● Document extract
Maybe I've said it before, but I watched a lot of TV as a kid. These
days I pass on it unless there's a show on with two guys named Adam
and Jamie, and even then I get them either on disc or streaming.
Neither I nor Claudia can stand it when we watch something, the
tension is built up to a near climax, and then we have to sit through
a commercial for hemorrhoid ointment. It sort of kills the magic.
One of the shows I used to watch was Space:1999. I think that even
when I was watching it for the first time, I could tell that it had a
different pace, and a different presentation. The focus is more on
the choices, usually moral, that the characters make, and less on the
monster of the week. The challenge of space isn't presented in bold,
heroic terms, but in human success and failure. It isn't about
exploring space, but growing as human beings, and it spoke in more
mature language than Star Trek ever did.
Some episodes of it were also scary as hell. They had an atmosphere
that was darker than ones from the original run of The Twilight Zone.
In those stories, reality wasn't as solid as the characters, or as
we the viewers, needed it to be. The problems were dragons, ghostly
parasites that floated through walls, and immortals who wanted to be
gods of chaos and destruction. The humans have been tossed into the
dark void, and they don't have the greatest success in dealing with
it. People die, and even though the series never had long story
arcs, we feel those deaths, because we get to know the people before
they die.
One of the characters, Professor Bergman, is supposed to be the head
scientist, and there's something about him that makes me think. I'm
not done re-watching the whole series yet, but through what I've
watched and what I remember, he is consistently wrong, a day late and
a dollar short, and so blasted useless that it's almost funny.
Except of course, his errors get people killed. He's the one that
the commander always asks for an assessment, and most of the time, he
shakes his head and admits that he has no clue. Or his opinion is
the sort of good, solid advice that science-fiction fans are used to
hearing, from the grumpy old man in authority who doesn't have the
imagination to believe in spooks and wonder.

● Assignment
Can you print the stretch of the Space:1999 reflection from "One of the shows" through "Trek ever did." word for word? The items have nothing to do with what comes next and can be left alone.

● Record set
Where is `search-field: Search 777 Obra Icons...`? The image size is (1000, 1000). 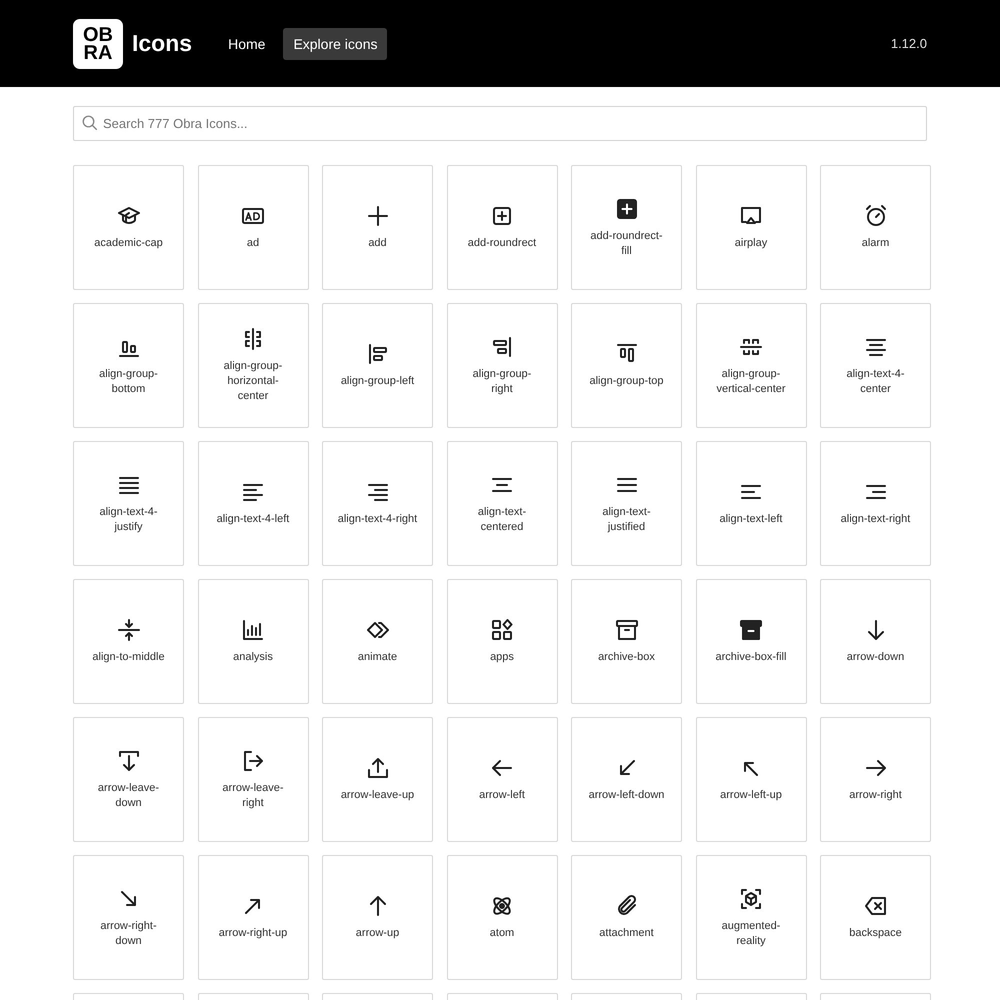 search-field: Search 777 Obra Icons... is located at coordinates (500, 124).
==
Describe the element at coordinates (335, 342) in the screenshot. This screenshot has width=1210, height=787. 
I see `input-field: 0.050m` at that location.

● Response box
One of the shows I used to watch was Space:1999. I think that even
when I was watching it for the first time, I could tell that it had a
different pace, and a different presentation. The focus is more on
the choices, usually moral, that the characters make, and less on the
monster of the week. The challenge of space isn't presented in bold,
heroic terms, but in human success and failure. It isn't about
exploring space, but growing as human beings, and it spoke in more
mature language than Star Trek ever did.